[Pixel coordinate grounding data]
[Start of section]
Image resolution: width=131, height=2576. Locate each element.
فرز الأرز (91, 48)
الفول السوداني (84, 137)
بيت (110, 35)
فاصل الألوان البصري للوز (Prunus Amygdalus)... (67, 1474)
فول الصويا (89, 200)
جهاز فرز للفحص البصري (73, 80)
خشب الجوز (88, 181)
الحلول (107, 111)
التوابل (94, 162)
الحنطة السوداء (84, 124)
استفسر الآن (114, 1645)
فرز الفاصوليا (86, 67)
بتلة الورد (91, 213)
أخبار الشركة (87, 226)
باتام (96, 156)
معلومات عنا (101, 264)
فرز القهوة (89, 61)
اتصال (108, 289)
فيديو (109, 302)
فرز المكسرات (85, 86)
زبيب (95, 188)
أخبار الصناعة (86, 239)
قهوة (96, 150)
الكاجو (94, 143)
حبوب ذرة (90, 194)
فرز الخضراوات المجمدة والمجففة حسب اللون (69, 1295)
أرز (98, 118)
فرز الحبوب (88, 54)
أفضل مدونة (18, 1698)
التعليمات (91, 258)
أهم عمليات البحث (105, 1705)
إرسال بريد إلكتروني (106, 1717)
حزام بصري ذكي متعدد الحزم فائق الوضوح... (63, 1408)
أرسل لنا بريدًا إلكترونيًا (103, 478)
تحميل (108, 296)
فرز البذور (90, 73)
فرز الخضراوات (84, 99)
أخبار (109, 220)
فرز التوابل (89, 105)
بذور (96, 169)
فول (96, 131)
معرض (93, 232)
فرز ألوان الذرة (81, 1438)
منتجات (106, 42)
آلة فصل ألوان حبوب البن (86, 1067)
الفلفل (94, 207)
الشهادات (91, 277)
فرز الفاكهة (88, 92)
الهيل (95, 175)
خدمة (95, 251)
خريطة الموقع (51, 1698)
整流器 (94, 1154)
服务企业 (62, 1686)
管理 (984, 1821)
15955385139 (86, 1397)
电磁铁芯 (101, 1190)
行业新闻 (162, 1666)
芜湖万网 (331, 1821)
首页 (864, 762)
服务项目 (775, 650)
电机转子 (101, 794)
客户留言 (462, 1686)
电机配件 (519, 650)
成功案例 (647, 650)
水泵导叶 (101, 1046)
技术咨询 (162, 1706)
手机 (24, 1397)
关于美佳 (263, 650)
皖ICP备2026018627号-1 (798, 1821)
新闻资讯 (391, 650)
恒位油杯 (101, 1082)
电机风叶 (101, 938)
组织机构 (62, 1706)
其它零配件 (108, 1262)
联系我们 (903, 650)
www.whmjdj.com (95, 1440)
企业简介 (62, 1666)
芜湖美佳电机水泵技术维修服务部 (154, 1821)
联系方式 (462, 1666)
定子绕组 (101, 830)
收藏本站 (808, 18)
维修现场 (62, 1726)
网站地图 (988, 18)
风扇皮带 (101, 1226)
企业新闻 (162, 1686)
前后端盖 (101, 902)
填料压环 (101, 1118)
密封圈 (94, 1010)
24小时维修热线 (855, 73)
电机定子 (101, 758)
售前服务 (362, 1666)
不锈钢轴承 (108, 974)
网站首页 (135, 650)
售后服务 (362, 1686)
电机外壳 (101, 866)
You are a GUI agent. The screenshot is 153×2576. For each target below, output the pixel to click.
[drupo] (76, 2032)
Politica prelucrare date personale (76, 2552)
[End of section]
▸ **THE TASK**
Could you give every entry again, exactly as written?

▸ **ANSWER TO THIS TASK**
Image resolution: width=131, height=2576. Locate each element.
فرز الأرز (91, 48)
الفول السوداني (84, 137)
بيت (110, 35)
فاصل الألوان البصري للوز (Prunus Amygdalus)... (67, 1474)
فول الصويا (89, 200)
جهاز فرز للفحص البصري (73, 80)
خشب الجوز (88, 181)
الحلول (107, 111)
التوابل (94, 162)
الحنطة السوداء (84, 124)
استفسر الآن (114, 1645)
فرز الفاصوليا (86, 67)
بتلة الورد (91, 213)
أخبار الشركة (87, 226)
باتام (96, 156)
معلومات عنا (101, 264)
فرز القهوة (89, 61)
اتصال (108, 289)
فيديو (109, 302)
فرز المكسرات (85, 86)
زبيب (95, 188)
أخبار الصناعة (86, 239)
قهوة (96, 150)
الكاجو (94, 143)
حبوب ذرة (90, 194)
فرز الخضراوات المجمدة والمجففة حسب اللون (69, 1295)
أرز (98, 118)
فرز الحبوب (88, 54)
أفضل مدونة (18, 1698)
التعليمات (91, 258)
أهم عمليات البحث (105, 1705)
إرسال بريد إلكتروني (106, 1717)
حزام بصري ذكي متعدد الحزم فائق الوضوح... (63, 1408)
أرسل لنا بريدًا إلكترونيًا (103, 478)
تحميل (108, 296)
فرز البذور (90, 73)
فرز الخضراوات (84, 99)
أخبار (109, 220)
فرز التوابل (89, 105)
بذور (96, 169)
فول (96, 131)
معرض (93, 232)
فرز ألوان الذرة (81, 1438)
منتجات (106, 42)
آلة فصل ألوان حبوب البن (86, 1067)
الفلفل (94, 207)
الشهادات (91, 277)
فرز الفاكهة (88, 92)
الهيل (95, 175)
خدمة (95, 251)
خريطة الموقع (51, 1698)
整流器 (94, 1154)
服务企业 (62, 1686)
管理 (984, 1821)
15955385139 (86, 1397)
电磁铁芯 (101, 1190)
行业新闻 (162, 1666)
芜湖万网 (331, 1821)
首页 (864, 762)
服务项目 (775, 650)
电机转子 (101, 794)
客户留言 (462, 1686)
电机配件 (519, 650)
成功案例 (647, 650)
水泵导叶 (101, 1046)
技术咨询 (162, 1706)
手机 (24, 1397)
关于美佳 (263, 650)
皖ICP备2026018627号-1 (798, 1821)
新闻资讯 (391, 650)
恒位油杯 (101, 1082)
电机风叶 (101, 938)
组织机构 (62, 1706)
其它零配件 (108, 1262)
联系我们 (903, 650)
www.whmjdj.com (95, 1440)
企业简介 (62, 1666)
芜湖美佳电机水泵技术维修服务部 (154, 1821)
联系方式 (462, 1666)
定子绕组 (101, 830)
收藏本站 (808, 18)
维修现场 (62, 1726)
网站地图 (988, 18)
风扇皮带 (101, 1226)
企业新闻 (162, 1686)
前后端盖 (101, 902)
填料压环 (101, 1118)
密封圈 (94, 1010)
24小时维修热线 (855, 73)
电机定子 (101, 758)
售前服务 (362, 1666)
不锈钢轴承 (108, 974)
网站首页 (135, 650)
售后服务 (362, 1686)
电机外壳 (101, 866)
You are a GUI agent. The screenshot is 153×2576. For each target below, output the pixel to click.
[drupo] (76, 2032)
Politica prelucrare date personale (76, 2552)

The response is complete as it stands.